Many brands don’t know they’re even advertising on Breitbart. Because of the way digital advertising works, brands often buy “audiences,” which means groups of people, programmatically. Often, ads are served up based on audiences, not the publisher. Most of the ads on Breitbart are served through retargeting, which delivers ads based on your browsing history.

The other way fashion brands are getting on the site are thanks to Google. With Google behind the ads, the ads line up with your interests. If you’re tagged for “fashion” or “beauty,” you get served those ads, regardless of what site you’re viewing.

Many brands seem completely unaware of how programmatic advertising is serving up their ads and where. A rep for Modcloth, one of the brands that previously had ads on the site, said, “Like so many other brands, we were not aware of the placement. Once we were made aware is when we made the decision.”

Broitman said that, for brands, retargeting ads means that someone was on their site at some point — and therefore a potential customer. The rest, they don’t care about.

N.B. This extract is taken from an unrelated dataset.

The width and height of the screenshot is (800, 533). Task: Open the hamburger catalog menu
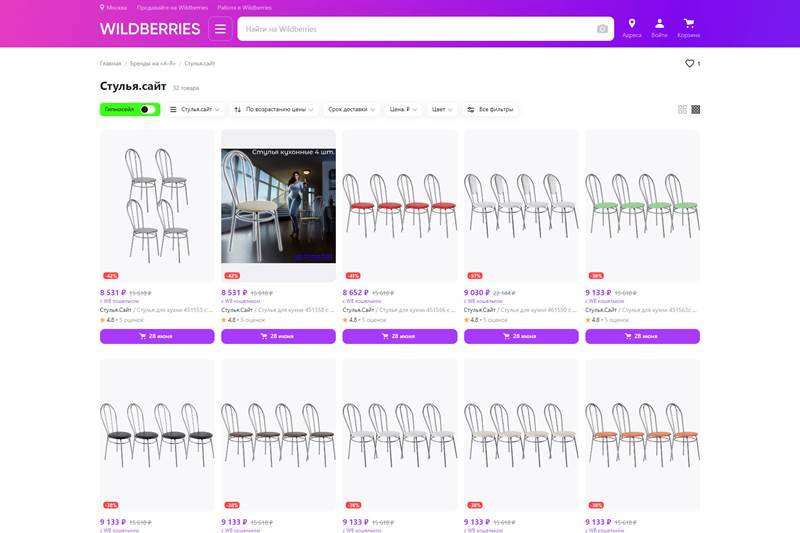(x=220, y=29)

With Donald Trump appointing Steve Bannon, the former chairman of Breitbart, into a top post in the administration, a conversation has erupted over sites like Breitbart, and inevitably shone light into an issue for brands in digital media: Programmatic advertising is a black box that puts your ads in places you may not know they’re running. While blacklisting or whitelisting sites is possible, it’s a hard decision to make since brands often may not know what to actually filter for. And fashion brand marketers, said one buyer, are often even less in the know: The industry tends to be less knowledgeable about programmatic marketing and digital media than others, said this buyer. Broitman agreed: “It’s more of a black box for them, always has been.”

Brands have been on the defensive since last week, when a social media storm asked a bunch of advertisers to blacklist Breitbart and pull their ads from the conservative site because of its anti-Semitic, sexist and racist stories.

A large part of the social media maelstrom was driven by a Twitter account called Sleeping Giants, which is mobilizing people to tweet at brands who have advertising featured on Breitbart.

About 47 brands to date have confirmed to the account that they’re supposedly blacklisting the site. Breitbart, on its end, is asking its readers to boycott one of those brands, Kellogg’s.